- [WHAT YOU WILL DO]
Rewrite the records from the line with "You are a GUI" through the end of the records, replacing "chat message icon" with "speech bubble icon" and leaving everything else as it is.

- [DATASET]

# # # # # # #

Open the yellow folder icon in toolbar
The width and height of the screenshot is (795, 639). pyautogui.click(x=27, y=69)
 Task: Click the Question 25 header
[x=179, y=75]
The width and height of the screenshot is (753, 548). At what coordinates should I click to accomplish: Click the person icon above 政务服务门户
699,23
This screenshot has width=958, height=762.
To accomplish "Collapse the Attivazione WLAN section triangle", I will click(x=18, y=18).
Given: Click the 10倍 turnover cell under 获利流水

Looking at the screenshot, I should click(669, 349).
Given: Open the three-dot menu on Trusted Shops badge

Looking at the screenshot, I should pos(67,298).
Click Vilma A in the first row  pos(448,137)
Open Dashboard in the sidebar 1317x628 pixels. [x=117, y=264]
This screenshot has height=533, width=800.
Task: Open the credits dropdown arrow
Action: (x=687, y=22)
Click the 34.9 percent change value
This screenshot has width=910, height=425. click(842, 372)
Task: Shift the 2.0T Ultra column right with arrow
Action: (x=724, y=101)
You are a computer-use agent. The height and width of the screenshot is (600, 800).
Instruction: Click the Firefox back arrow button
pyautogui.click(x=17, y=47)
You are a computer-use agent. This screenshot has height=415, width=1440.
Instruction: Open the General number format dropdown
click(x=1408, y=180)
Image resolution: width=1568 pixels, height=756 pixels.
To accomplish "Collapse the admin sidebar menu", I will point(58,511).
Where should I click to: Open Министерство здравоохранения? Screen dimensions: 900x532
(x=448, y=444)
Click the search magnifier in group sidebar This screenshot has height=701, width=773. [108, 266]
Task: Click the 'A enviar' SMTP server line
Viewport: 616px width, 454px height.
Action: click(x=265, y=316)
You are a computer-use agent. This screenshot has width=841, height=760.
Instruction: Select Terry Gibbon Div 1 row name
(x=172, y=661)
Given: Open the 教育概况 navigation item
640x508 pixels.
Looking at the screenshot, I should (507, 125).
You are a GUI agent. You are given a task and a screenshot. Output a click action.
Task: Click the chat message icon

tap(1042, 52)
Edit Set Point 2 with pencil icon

# # # # # # #

- [COMPLETE ANSWER]
You are a GUI agent. You are given a task and a screenshot. Output a click action.
Task: Click the speech bubble icon

tap(1042, 52)
Edit Set Point 2 with pencil icon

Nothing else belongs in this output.